## [課題の目的]
「This screenshot has height=470, width=818.」を含む行から記録の最後までを、「icon」を「button」に置き換えて書き直してください。ほかの部分はそのままにします。

## [演習用データ]
• • • • •
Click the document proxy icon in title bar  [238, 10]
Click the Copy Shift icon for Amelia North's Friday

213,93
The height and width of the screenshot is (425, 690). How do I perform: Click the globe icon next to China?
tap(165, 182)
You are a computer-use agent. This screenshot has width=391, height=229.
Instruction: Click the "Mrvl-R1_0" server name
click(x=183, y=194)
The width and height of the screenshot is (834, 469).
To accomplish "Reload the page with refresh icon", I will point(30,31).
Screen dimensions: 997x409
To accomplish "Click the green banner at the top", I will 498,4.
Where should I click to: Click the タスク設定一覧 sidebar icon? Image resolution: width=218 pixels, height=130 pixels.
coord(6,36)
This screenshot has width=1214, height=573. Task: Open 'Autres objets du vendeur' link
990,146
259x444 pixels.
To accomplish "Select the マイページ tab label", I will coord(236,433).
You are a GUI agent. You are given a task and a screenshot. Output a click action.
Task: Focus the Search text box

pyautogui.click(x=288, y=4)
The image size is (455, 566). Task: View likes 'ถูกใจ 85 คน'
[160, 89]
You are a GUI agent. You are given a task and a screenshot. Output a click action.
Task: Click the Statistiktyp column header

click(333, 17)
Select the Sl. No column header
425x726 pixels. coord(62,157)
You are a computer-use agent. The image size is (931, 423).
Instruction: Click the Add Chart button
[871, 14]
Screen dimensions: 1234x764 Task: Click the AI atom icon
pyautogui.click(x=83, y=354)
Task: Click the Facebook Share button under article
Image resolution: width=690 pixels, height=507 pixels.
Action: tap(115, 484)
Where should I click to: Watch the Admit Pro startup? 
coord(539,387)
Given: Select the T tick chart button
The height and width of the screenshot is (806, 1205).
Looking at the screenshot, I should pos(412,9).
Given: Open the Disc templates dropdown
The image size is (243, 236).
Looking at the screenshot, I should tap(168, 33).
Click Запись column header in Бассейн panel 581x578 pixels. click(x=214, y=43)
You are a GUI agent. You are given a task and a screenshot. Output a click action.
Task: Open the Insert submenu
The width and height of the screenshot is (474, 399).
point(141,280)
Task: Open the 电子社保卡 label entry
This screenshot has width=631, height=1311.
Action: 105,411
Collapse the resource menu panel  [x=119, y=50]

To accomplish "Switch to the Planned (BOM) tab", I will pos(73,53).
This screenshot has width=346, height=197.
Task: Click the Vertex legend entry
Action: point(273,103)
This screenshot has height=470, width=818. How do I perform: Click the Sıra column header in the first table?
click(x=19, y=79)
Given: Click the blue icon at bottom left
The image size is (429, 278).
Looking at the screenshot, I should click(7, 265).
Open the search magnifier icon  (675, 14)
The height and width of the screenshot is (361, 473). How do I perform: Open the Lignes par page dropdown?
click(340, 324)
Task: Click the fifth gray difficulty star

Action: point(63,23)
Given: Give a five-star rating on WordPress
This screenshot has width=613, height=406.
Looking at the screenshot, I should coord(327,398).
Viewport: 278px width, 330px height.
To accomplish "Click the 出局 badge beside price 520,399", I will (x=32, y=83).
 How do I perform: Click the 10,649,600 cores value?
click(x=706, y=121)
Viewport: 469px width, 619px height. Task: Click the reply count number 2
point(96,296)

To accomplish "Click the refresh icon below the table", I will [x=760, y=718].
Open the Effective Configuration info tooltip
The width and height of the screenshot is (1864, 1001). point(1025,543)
• • • • •
## [最終結果]
This screenshot has height=470, width=818. How do I perform: Click the Sıra column header in the first table?
click(x=19, y=79)
Given: Click the blue button at bottom left
The image size is (429, 278).
Looking at the screenshot, I should click(7, 265).
Open the search magnifier button  (675, 14)
The height and width of the screenshot is (361, 473). How do I perform: Open the Lignes par page dropdown?
click(340, 324)
Task: Click the fifth gray difficulty star

Action: point(63,23)
Given: Give a five-star rating on WordPress
This screenshot has width=613, height=406.
Looking at the screenshot, I should coord(327,398).
Viewport: 278px width, 330px height.
To accomplish "Click the 出局 badge beside price 520,399", I will (x=32, y=83).
 How do I perform: Click the 10,649,600 cores value?
click(x=706, y=121)
Viewport: 469px width, 619px height. Task: Click the reply count number 2
point(96,296)

To accomplish "Click the refresh button below the table", I will [x=760, y=718].
Open the Effective Configuration info tooltip
The width and height of the screenshot is (1864, 1001). point(1025,543)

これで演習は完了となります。